═════ Text segment ═════

Plugin that detects network overload

Support forum for Nagios Core, Nagios Plugins, NCPA, NRPE, NSCA, NDOUtils and more. Engage with the community of users including those using the open source solutions.
Locked
turboscrew
Posts: 23
Joined: Wed Jul 30, 2014 6:15 am

Plugin that detects network overload

Post by turboscrew »

Any ideas for a network interface traffic monitoring plugin that could detect if a NIC is overloaded?
That is: too many heavy networking programs running. I guess that implies some known time over which the traffic
is calculated so that short irregular peaks don't cause notifications.

I've be been checking out some plugins, but nothing is mentioned about time periods.

If a graphics template is found too, it would be really cool: After alarm, you could have a look into the load statistics..

═════ Raw data ═════

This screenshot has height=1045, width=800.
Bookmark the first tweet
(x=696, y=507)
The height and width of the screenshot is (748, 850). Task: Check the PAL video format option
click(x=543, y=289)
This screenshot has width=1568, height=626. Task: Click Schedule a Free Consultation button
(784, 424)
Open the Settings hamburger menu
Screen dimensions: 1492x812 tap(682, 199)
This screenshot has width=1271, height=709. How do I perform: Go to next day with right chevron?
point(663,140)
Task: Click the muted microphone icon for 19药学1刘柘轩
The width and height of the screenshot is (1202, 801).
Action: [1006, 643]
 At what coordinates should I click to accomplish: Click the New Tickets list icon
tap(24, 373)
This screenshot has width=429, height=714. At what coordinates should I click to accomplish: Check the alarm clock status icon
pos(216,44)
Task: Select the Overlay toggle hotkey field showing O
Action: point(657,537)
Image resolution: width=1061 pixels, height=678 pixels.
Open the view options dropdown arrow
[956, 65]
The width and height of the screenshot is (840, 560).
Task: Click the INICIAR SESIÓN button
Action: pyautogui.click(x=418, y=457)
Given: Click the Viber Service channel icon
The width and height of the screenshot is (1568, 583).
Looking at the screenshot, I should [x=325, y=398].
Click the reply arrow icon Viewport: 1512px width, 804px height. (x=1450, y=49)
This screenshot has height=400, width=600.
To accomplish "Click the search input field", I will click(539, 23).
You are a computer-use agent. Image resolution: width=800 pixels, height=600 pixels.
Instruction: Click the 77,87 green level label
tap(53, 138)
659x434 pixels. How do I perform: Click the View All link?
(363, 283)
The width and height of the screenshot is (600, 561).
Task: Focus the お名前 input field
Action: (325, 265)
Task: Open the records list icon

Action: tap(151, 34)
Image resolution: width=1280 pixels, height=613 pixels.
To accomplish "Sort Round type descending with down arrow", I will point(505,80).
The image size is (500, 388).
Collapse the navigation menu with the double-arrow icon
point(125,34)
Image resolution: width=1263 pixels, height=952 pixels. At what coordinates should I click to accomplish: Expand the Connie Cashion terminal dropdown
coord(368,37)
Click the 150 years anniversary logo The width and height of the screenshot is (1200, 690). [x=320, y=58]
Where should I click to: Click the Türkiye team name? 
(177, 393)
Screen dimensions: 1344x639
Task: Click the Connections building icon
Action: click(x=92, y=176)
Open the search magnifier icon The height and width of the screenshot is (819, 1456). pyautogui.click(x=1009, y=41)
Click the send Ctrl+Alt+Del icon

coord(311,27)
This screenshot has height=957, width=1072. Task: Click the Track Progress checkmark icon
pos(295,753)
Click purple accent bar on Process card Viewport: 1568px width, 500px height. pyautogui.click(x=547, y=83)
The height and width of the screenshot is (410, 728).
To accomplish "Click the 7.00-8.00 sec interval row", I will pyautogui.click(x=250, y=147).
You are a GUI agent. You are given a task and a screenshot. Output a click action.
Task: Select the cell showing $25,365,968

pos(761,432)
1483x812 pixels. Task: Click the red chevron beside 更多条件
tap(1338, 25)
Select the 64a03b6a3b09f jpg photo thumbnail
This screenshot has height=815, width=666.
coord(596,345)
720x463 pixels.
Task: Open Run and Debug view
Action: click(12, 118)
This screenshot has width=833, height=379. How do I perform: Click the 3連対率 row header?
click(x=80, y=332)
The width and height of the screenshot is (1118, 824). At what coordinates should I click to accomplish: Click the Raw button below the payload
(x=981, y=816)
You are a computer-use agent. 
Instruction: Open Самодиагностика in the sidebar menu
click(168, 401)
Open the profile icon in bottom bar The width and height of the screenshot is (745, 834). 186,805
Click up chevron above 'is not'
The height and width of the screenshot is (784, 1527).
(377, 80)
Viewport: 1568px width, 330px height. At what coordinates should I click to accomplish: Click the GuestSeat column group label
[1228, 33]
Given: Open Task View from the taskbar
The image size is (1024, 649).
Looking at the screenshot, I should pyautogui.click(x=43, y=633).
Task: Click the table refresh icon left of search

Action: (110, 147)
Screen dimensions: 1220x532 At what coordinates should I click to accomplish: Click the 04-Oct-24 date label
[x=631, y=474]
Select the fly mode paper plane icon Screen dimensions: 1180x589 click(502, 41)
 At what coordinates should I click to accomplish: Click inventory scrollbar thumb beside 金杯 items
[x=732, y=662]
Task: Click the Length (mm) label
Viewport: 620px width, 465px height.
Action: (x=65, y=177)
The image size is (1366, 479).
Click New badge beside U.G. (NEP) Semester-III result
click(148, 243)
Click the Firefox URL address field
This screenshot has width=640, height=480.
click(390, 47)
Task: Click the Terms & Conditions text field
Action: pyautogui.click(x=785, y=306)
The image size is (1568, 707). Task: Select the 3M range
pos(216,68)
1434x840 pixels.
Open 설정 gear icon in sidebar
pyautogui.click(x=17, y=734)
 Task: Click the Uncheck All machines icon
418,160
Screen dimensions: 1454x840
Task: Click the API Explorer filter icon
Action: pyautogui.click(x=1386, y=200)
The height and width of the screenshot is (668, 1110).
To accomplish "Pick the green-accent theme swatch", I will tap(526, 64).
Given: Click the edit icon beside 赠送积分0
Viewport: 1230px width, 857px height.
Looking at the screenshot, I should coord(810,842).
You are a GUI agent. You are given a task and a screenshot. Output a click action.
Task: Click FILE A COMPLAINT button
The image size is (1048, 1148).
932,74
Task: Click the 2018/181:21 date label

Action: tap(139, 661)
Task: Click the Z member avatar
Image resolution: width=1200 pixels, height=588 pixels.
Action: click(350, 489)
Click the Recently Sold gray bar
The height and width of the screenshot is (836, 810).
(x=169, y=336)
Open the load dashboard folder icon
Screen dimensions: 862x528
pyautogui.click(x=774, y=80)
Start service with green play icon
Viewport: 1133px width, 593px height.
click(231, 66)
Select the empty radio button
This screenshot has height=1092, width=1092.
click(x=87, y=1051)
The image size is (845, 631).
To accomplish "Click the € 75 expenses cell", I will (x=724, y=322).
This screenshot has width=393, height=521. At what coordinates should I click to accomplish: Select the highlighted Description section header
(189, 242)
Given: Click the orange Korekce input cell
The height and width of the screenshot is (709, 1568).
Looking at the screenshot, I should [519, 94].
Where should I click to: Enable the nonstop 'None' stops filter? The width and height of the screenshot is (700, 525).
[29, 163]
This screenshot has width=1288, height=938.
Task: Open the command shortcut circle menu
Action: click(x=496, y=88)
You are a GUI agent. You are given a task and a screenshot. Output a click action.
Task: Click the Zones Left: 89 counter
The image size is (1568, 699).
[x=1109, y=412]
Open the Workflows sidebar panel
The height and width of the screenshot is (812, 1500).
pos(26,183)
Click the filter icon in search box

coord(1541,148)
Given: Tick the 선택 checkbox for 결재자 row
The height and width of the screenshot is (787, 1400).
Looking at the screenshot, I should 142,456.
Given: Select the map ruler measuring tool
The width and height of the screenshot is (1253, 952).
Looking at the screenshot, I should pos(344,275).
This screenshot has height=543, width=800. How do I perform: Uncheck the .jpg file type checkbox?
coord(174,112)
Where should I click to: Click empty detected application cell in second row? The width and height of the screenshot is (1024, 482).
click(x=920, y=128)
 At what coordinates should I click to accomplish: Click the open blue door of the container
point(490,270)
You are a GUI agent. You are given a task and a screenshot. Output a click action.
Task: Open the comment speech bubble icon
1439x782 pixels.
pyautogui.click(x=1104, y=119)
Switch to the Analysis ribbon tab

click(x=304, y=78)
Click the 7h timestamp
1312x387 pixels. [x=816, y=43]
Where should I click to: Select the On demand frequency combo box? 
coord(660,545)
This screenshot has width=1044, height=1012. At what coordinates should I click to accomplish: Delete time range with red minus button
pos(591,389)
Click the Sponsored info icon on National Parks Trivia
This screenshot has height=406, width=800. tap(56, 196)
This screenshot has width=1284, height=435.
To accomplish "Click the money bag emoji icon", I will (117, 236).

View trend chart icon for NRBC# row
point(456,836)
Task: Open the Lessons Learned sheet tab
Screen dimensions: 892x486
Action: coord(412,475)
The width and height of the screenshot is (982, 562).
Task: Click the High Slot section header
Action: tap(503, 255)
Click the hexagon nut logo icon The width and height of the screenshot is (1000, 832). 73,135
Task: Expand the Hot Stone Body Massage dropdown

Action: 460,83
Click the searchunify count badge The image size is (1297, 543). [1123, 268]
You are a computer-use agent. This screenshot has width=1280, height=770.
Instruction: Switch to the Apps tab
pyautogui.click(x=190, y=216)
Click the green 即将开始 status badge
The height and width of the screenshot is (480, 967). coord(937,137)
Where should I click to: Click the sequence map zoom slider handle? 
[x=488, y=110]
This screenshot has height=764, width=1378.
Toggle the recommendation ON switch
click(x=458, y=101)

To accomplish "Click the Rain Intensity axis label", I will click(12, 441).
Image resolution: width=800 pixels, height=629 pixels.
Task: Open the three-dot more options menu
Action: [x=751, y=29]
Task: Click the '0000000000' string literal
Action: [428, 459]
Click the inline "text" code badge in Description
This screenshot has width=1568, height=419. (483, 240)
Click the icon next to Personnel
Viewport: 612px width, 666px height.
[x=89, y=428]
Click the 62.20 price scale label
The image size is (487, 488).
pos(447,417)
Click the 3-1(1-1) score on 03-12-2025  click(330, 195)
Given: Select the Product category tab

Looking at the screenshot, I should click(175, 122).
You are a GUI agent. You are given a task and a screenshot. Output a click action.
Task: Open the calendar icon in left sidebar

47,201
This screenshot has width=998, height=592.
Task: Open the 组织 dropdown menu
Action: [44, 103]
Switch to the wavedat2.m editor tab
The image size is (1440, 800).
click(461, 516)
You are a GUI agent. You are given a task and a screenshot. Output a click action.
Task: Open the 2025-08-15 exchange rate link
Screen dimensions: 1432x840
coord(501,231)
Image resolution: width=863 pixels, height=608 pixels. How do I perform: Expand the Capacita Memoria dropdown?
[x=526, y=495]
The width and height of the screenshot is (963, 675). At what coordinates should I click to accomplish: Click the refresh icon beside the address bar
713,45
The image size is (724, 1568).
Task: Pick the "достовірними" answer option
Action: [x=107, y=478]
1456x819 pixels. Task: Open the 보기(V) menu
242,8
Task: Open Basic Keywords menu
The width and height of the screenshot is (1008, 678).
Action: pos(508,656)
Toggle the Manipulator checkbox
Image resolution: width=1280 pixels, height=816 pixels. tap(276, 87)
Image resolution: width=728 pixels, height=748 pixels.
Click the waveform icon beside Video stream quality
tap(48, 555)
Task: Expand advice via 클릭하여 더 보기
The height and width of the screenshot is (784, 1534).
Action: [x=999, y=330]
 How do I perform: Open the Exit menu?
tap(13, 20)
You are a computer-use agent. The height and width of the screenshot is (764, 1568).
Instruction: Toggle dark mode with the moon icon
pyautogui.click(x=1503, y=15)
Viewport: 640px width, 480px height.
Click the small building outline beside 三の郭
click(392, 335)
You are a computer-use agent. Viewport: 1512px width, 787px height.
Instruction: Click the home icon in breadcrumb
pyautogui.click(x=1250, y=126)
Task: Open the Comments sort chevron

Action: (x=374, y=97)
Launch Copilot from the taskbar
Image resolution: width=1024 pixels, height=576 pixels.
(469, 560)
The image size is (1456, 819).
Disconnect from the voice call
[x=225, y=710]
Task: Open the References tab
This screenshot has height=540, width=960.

═════

Stated exercise – Continue the forum thread about a plugin for detecting network overload from its last sentence. The records have no role here.

Final result –
sreinhardt
-fno-stack-protector
Posts: 4366
Joined: Mon Nov 19, 2012 12:10 pm

Re: Plugin that detects network overload

Post by sreinhardt »

I don't think anything like this currently exists. You might check out bischeck, as it does store data from repeat checks and compares the differences between them, warning on too high of a delta between checks. Otherwise I think this is something that is a great idea, but would likely need to be developed.
Nagios-Plugins maintainer exclusively, unless you have other C language bugs with open-source nagios projects, then I am happy to help! Please pm or use other communication to alert me to issues as I no longer track the forum.
tmcdonald
Posts: 9117
Joined: Mon Sep 23, 2013 8:40 am

Re: Plugin that detects network overload

Post by tmcdonald »

Otherwise you might look into using MRTG:

http://bigunix.blogspot.com/2009/07/how ... g-and.html
Former Nagios employee
User avatar
rhassing
Posts: 412
Joined: Sat Oct 05, 2013 10:29 pm
Location: Netherlands

Re: Plugin that detects network overload

Post by rhassing »

There is a little problem with bandwidth monitoring and using snmp for it. You would only get an average of the used bandwith as you would only poll the device once every 5 mins.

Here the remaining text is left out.